What people often mean by getting rid of conflict is getting
rid of diversity and it is of importance that these should not be considered the
same. We may wish to abolish conflict but we can not get rid of diversity.
Mary Parker Follett.
As stressed in the previous sections, disaster management, due
to its complex nature, is primarily a team operation. Individual skills, expert
knowledge and attitudes of disaster managers are fundamental to successful
handling of all stages of the disaster continuum. However, the capacity of all
the actors of disaster management to act in a co-ordinated manner is ultimately
the key to efficient and effective response.
Training in disaster management aims to improve both individual
and team performance. Furthermore, it aims to create a medium where sectoral
capacities can be enhanced and intersectoral relationships can be developed. An
ideal training programme balances individual needs and team tasks as well as
improving knowledge and its application. In reality, the expectations of groups
to be trained are varied if not in conflict with one another. A governmental
department with a high level of technical competence may regard skill
development an unnecessary exercise while a local development agency with
limited disaster experience can expect training to solve all their problems. It
is unrealistic to expect a single type of training to address all these issues.
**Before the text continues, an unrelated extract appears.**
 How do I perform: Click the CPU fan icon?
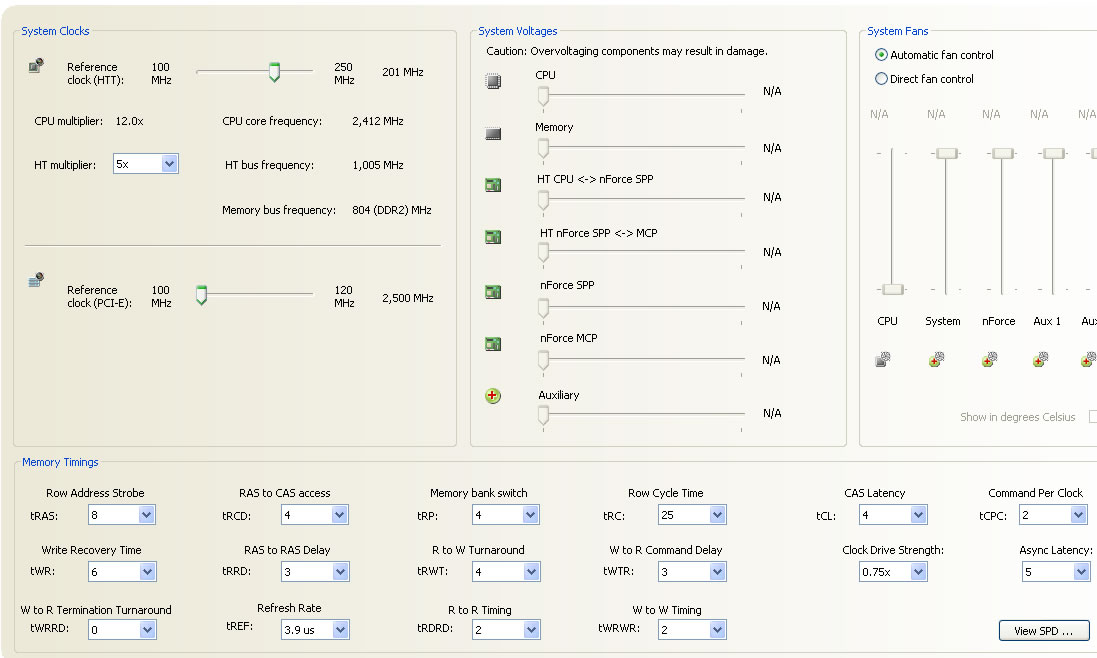point(883,360)
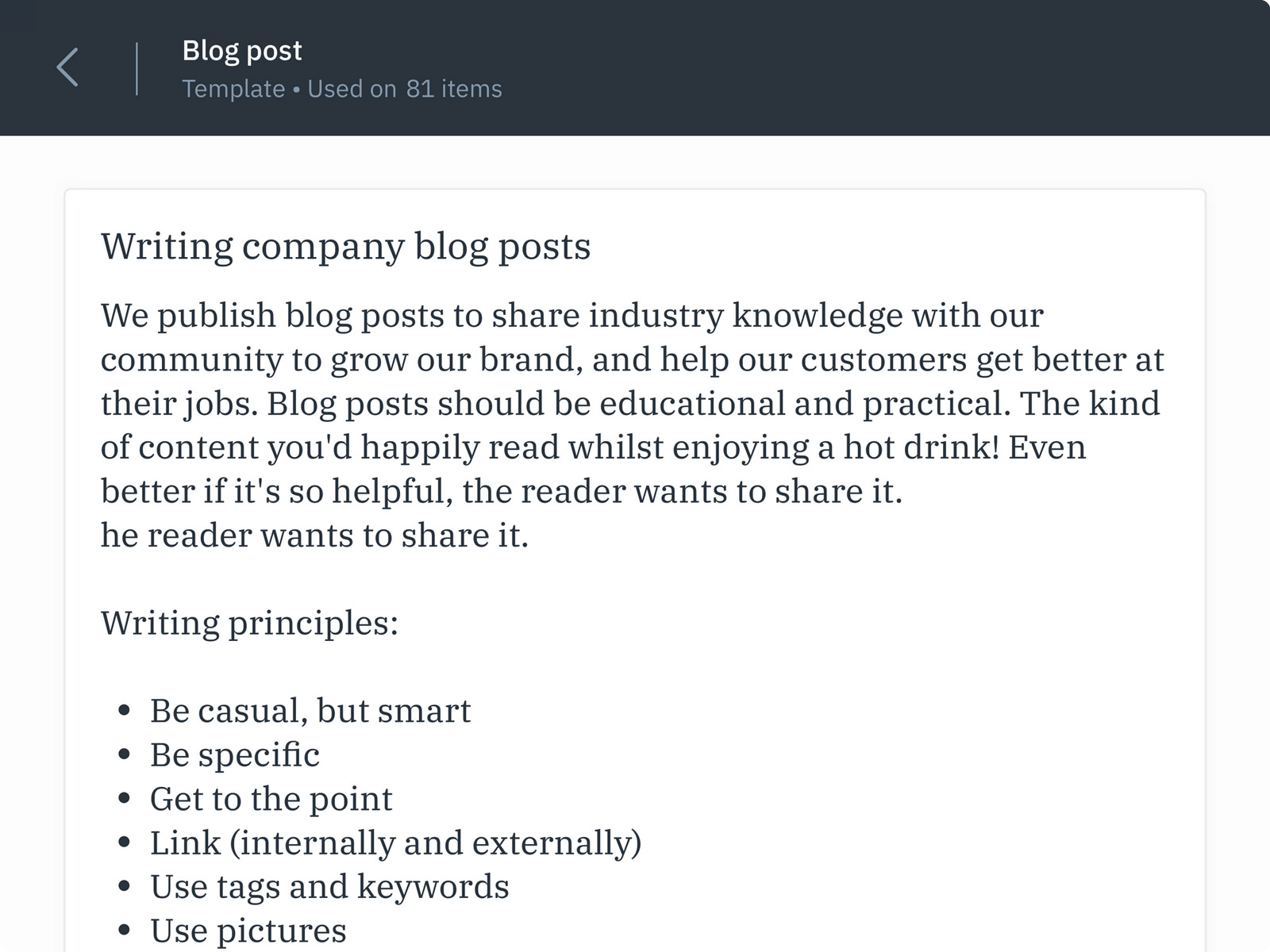Click the 81 items count text
Image resolution: width=1270 pixels, height=952 pixels.
coord(453,89)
A more realistic approach would be to view training as a series of complementary
activities to be implemented over a period of time. These activities should
clearly reflect the training needs of the target groups and the general
objectives drawn from their identified needs and expectations.
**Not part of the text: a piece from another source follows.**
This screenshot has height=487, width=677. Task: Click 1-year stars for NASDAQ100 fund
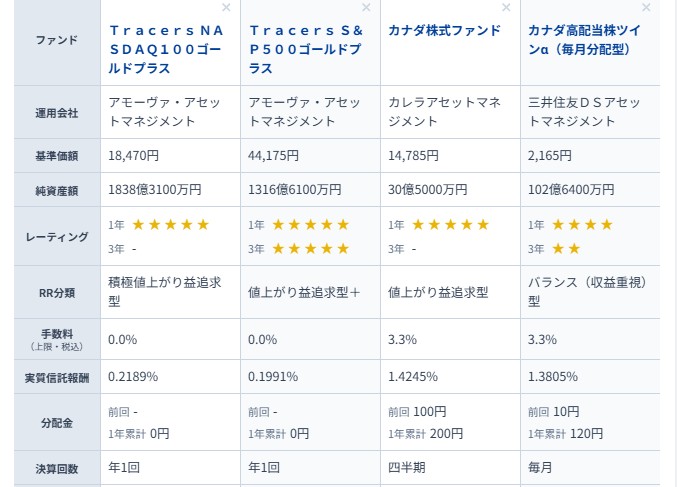[x=170, y=225]
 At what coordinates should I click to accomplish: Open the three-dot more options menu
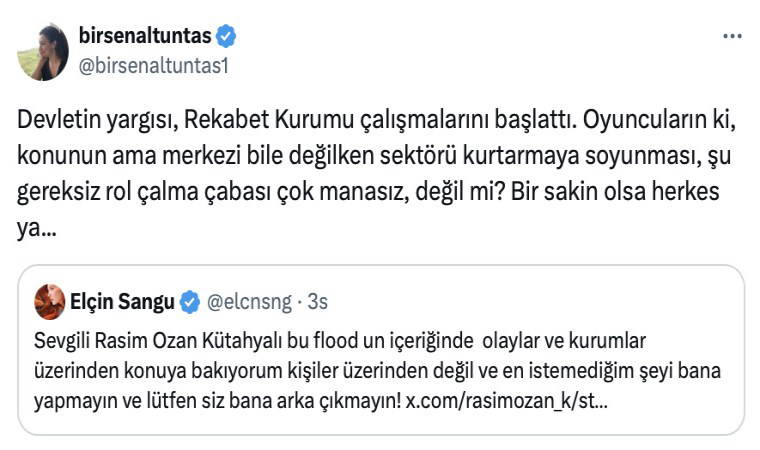coord(732,37)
The process of setting planned training objectives should,
therefore, address the following issues before the objectives are decided upon:
· what are the
targets for change?
· who decides the
· what are the criteria for
selecting the objectives?
· what are the
What are the targets for change?
When the decision is made that training is necessary, the change
targets need to be set. These may include the organisation as a whole, the top
management as a unit or the various functional areas such as emergency relief,
technical assistance, logistics. In other words, the change targets may well be
differentiated by level or by function. There may be some common
objectives across all these targets, or the set of objectives for each may be
completely different There is nothing wrong with having only one change target
such as the organisation as a whole and one objective such as improving
co-ordination among various departments, or, with having many. It will depend on
the disaster management system and its needs.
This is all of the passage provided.